Drohungen, Brandstiftung und sexualisierte Gewalt
In Kolwezi in der Provinz Lualaba sind allein im Stadtteil Cité Gécamines rund 39.000 Menschen von der Zerstörung ihres Viertels betroffen, seit 2015 ein riesiger Kupfer- und Kobalterz-Tagebau den Betrieb wieder aufgenommen hat. Seitdem wurden hunderte Bewohner*innen aufgefordert, das Viertel zu verlassen oder mussten bereits umziehen. Die betroffenen Anwohner*innen wurden nicht angemessen konsultiert und die Pläne zur Erweiterung der Mine nicht veröffentlicht. Einige Anwohner*innen erfuhren erst, dass ihre Häuser abgerissen werden sollten, als diese mit roten Kreuzen markiert wurden. COMMUS, der Betreiber der Mine, gab gegenüber Amnesty International an, die Kommunikation mit Betroffenen verbessern zu wollen.
Amnesty International hat dokumentiert, dass Armeeangehörige die Siedlung Mukumbi bei Kolwezi abgebrannt haben. Die nahegelegene Mine wird von Chemicals of Africa SA (Chemaf) betrieben, einer Tochtergesellschaft der Chemaf Resources Ltd. mit Hauptsitz in Dubai.
Gemeindesprecher Ernest Miji sagte, dass nach dem Erwerb der Konzession 2015 drei Vertreter*innen des Unternehmens Chemaf in Begleitung von zwei Polizist*innen zu ihm kamen, um ihm mitzuteilen, dass es für die Bewohner*innen von Mukumbi Zeit sei, wegzuziehen. Er sagte, dass er noch vier weitere Male Besuch von den Unternehmensvertreter*innen erhielt. Satellitenbilder belegen, dass Mukumbi mit seinen zuvor 400 Gebäuden – darunter eine Schule, eine Gesundheitseinrichtung und eine Kirche – bis zum 7. November 2016 komplett zerstört worden war.
In der Nähe von Kolwezi betreibt eine Tochtergesellschaft der Eurasian Resources Group (ERG), ein Konzern mit Sitz in Luxemburg, dessen grösster Anteilseigner die Regierung von Kasachstan ist, die Aufbereitungsanlage Metalkol Roan Tailings Reclamation (RTR). 21 Landwirt*innen berichteten Amnesty International, dass Soldat*innen das Gebiet im Februar 2020 besetzt und ihre nahegelegenen Felder verwüstet haben. Die Landwirt*innen waren weder angemessen konsultiert noch informiert worden. Eine Frau schilderte, wie sie versuchte, ihre Ernte vor der Vernichtung einzufahren, als sie von drei Soldaten angegriffen und vergewaltigt wurde, während andere Soldaten zusahen.

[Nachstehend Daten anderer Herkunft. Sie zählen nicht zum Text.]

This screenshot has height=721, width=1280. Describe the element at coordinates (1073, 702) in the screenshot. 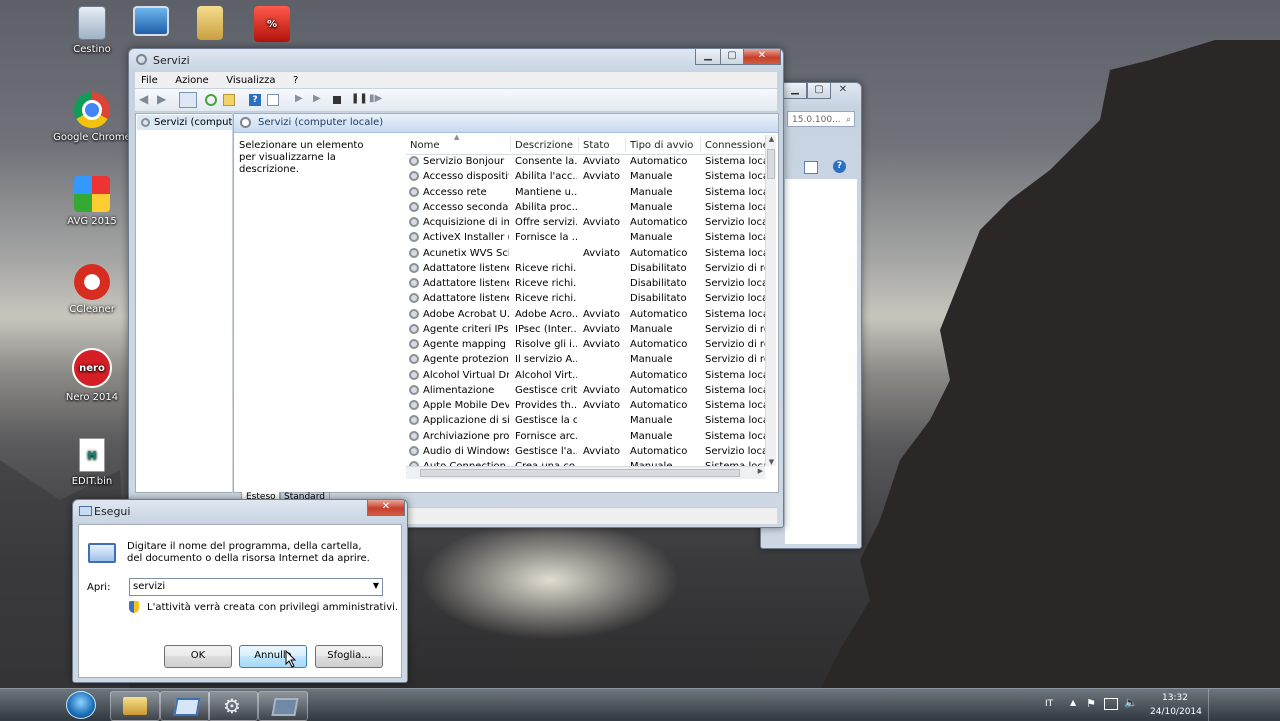

I see `show-hidden-icons-icon: ▲` at that location.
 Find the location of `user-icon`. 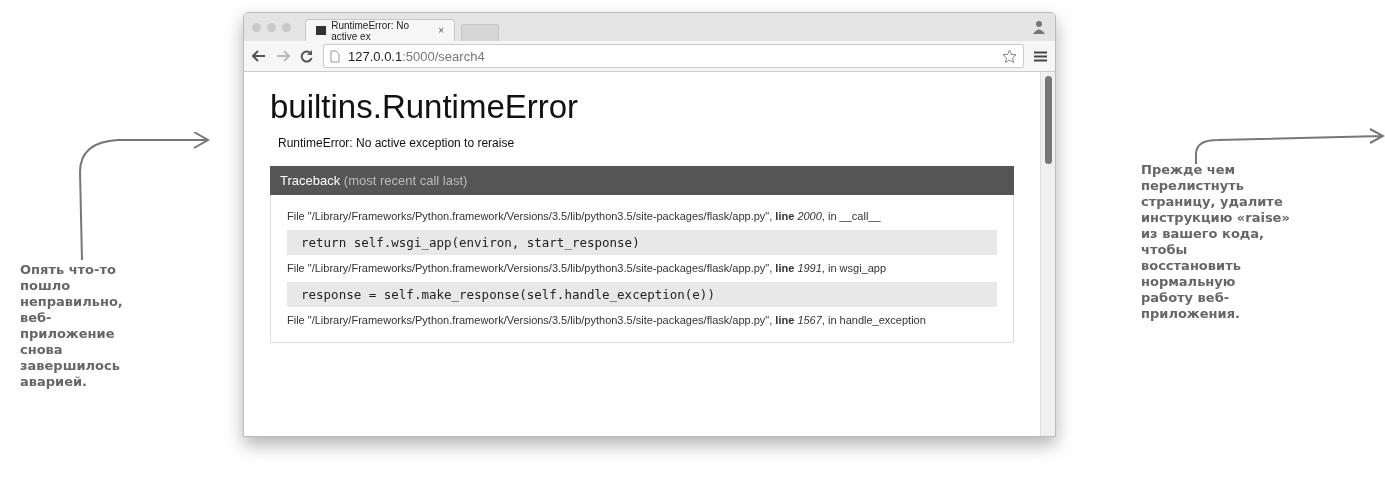

user-icon is located at coordinates (1039, 27).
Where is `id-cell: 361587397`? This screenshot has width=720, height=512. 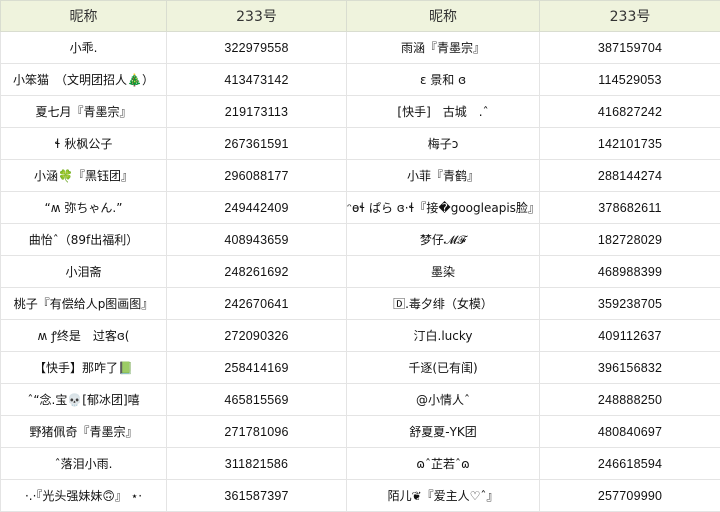
id-cell: 361587397 is located at coordinates (257, 496).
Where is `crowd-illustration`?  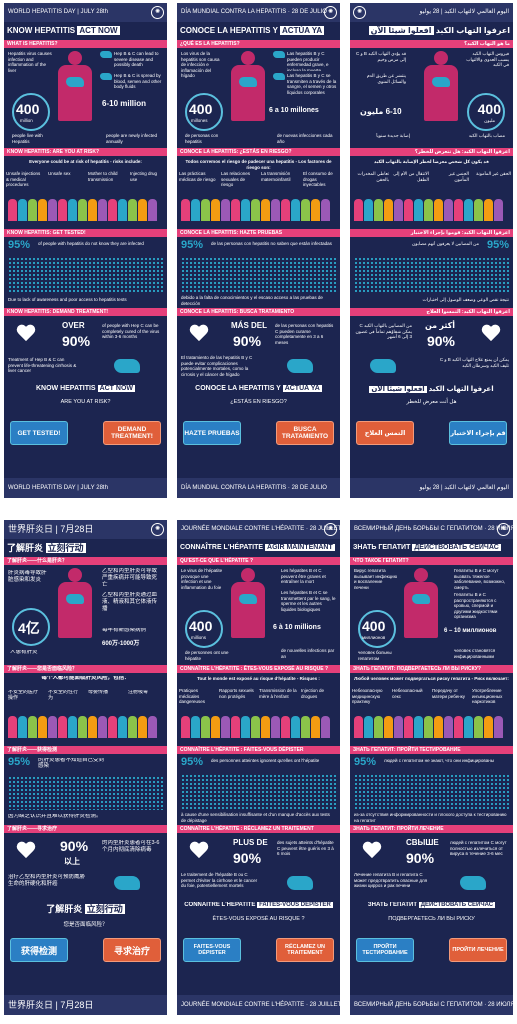
crowd-illustration is located at coordinates (83, 728).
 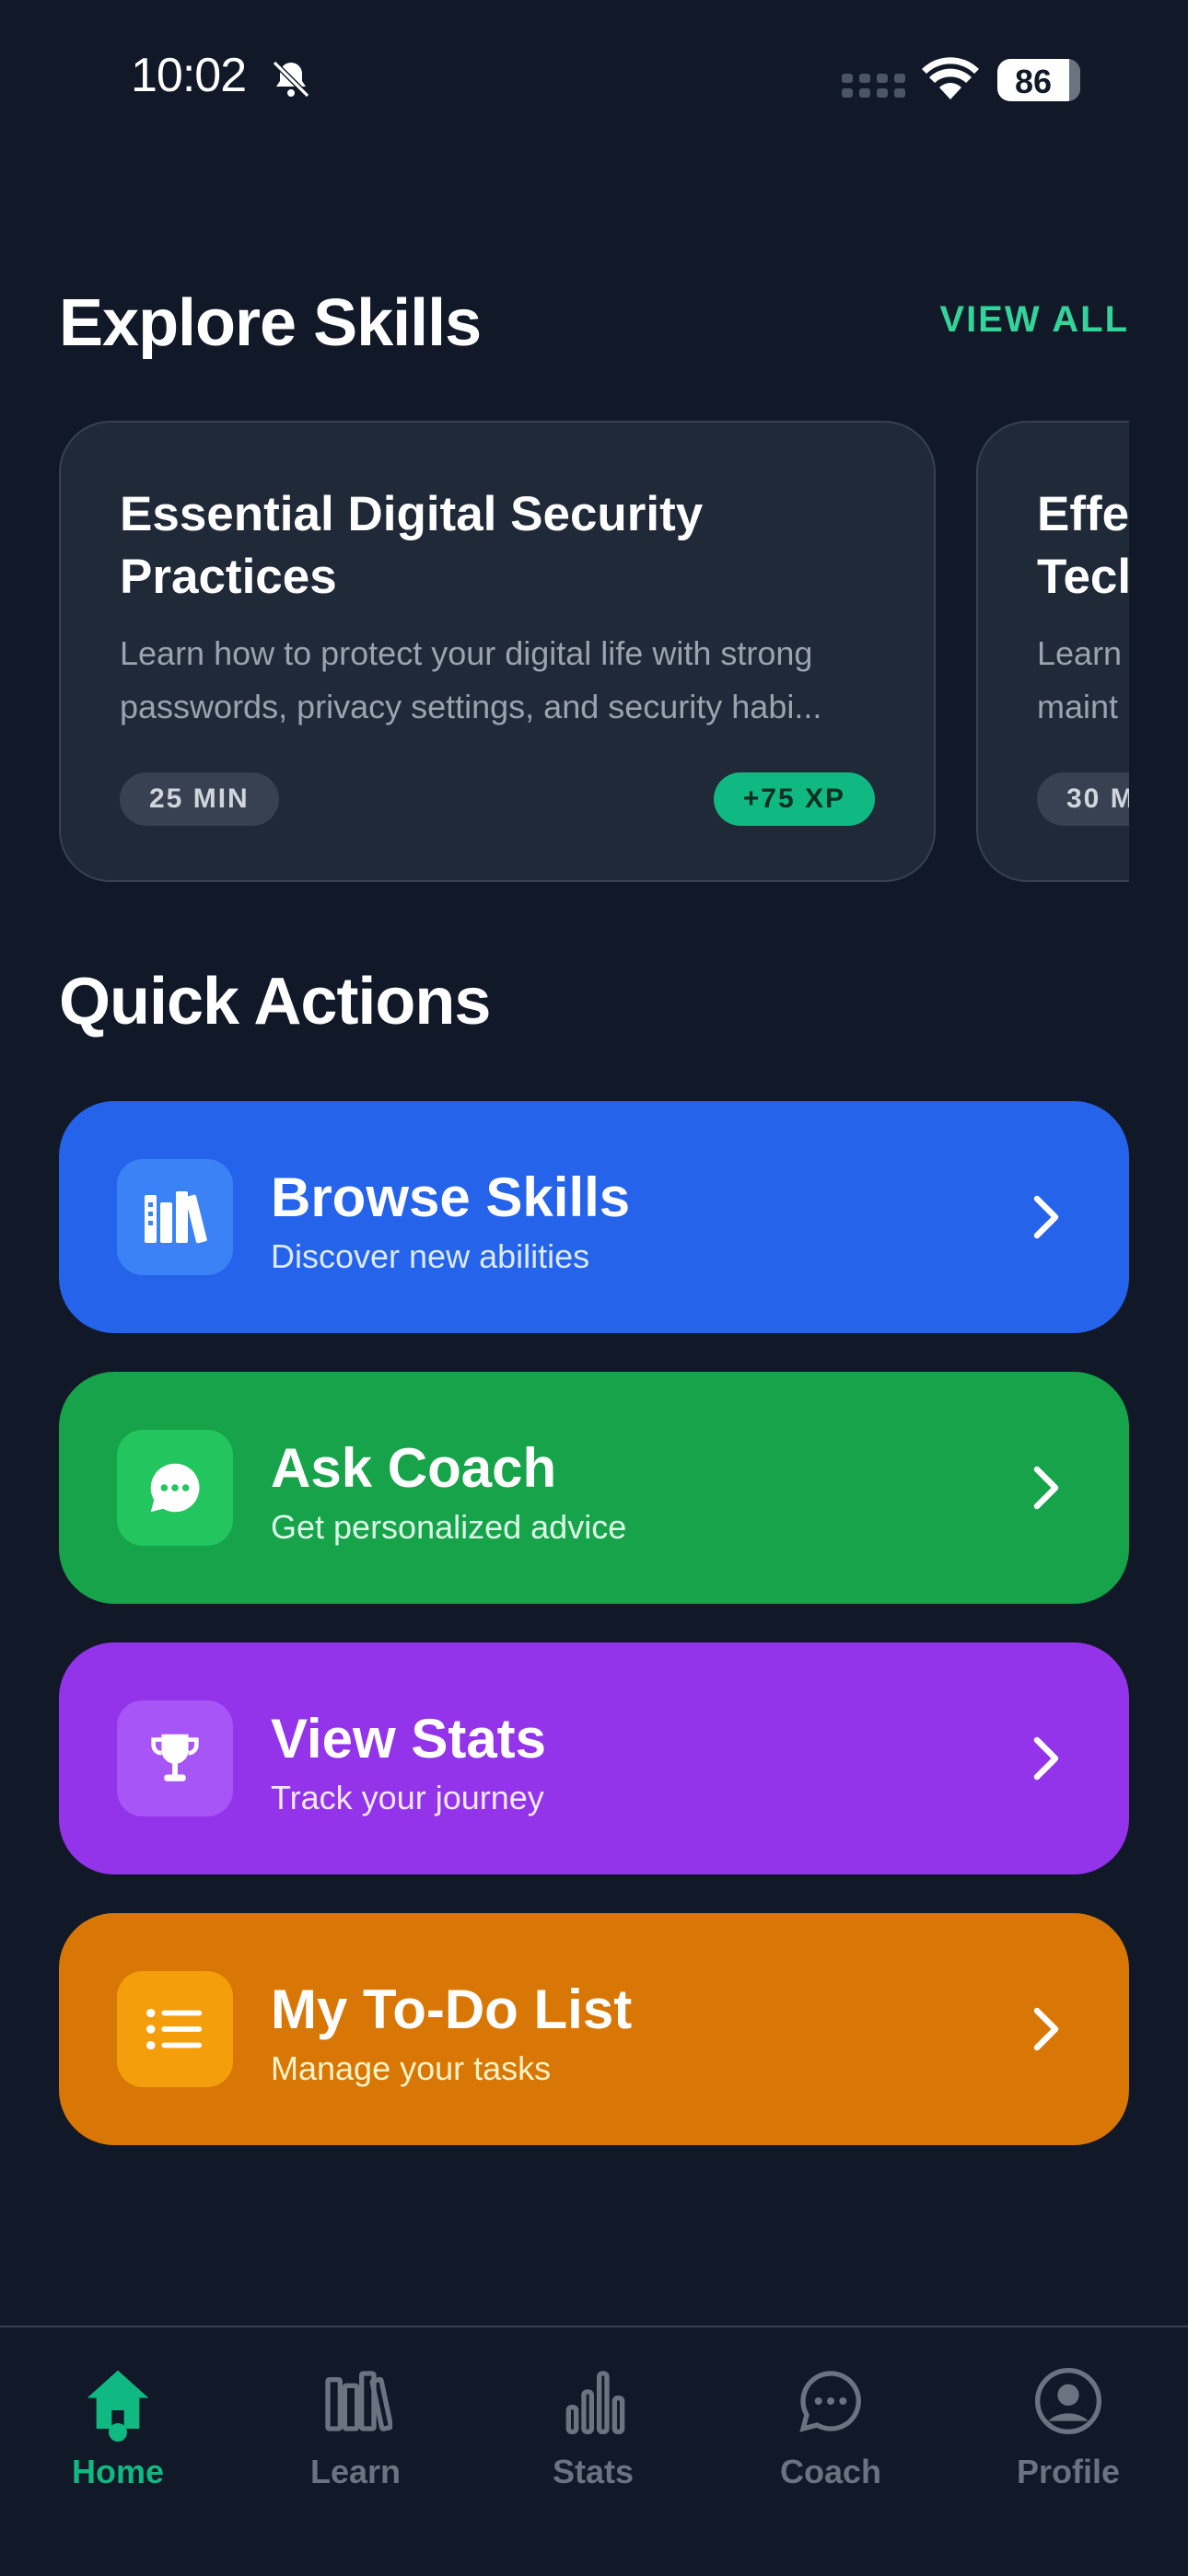 I want to click on action-label: Ask Coach, so click(x=414, y=1468).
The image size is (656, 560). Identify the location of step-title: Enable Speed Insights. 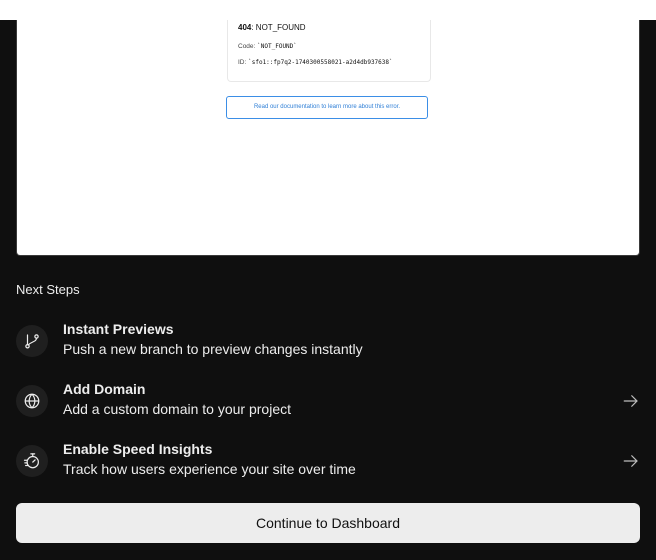
(138, 449).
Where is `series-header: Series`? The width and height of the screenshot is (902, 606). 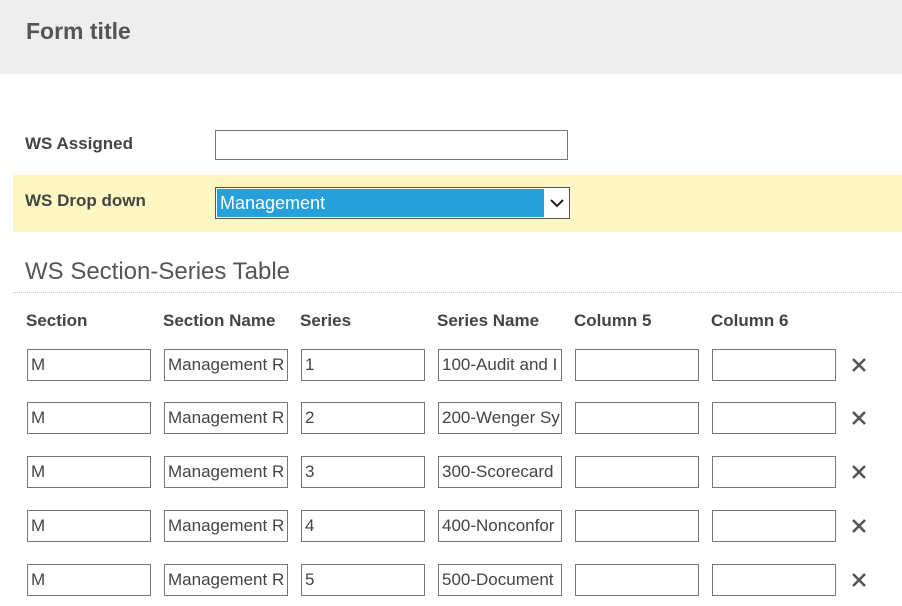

Der ERG-Konzern erklärte, er habe keine Kontrolle über den Einsatz von Armeeangehörigen. Seinen Angaben zufolge habe die Regierung sich vergewissert, dass das Landwirtschaftskollektiv eine Entschädigung von einem früheren Minenbetreiber erhalten habe, was die Landwirt*innen jedoch bestreiten.
Zwangsräumungen müssen aufhören
Amnesty International fordert die Behörden der DR Kongo auf, rechtswidrige Zwangsräumungen unverzüglich zu beenden und eine unabhängige Untersuchungskommission einzusetzen. Sie müssen die nationalen Gesetze für Bergbau und Zwangsräumungen im Einklang mit internationalen Menschenrechtsstandards weiter stärken und durchsetzen. Das Militär darf niemals an Zwangsräumungen beteiligt werden
Die Behauptungen der Unternehmen, sich an hohe ethische Standards zu halten, haben sich als unaufrichtig erwiesen. Sie sind jetzt in der Verantwortung, die festgestellten Missstände zu untersuchen, Wiedergutmachung bereitzustellen und weiteren Schaden zu verhindern.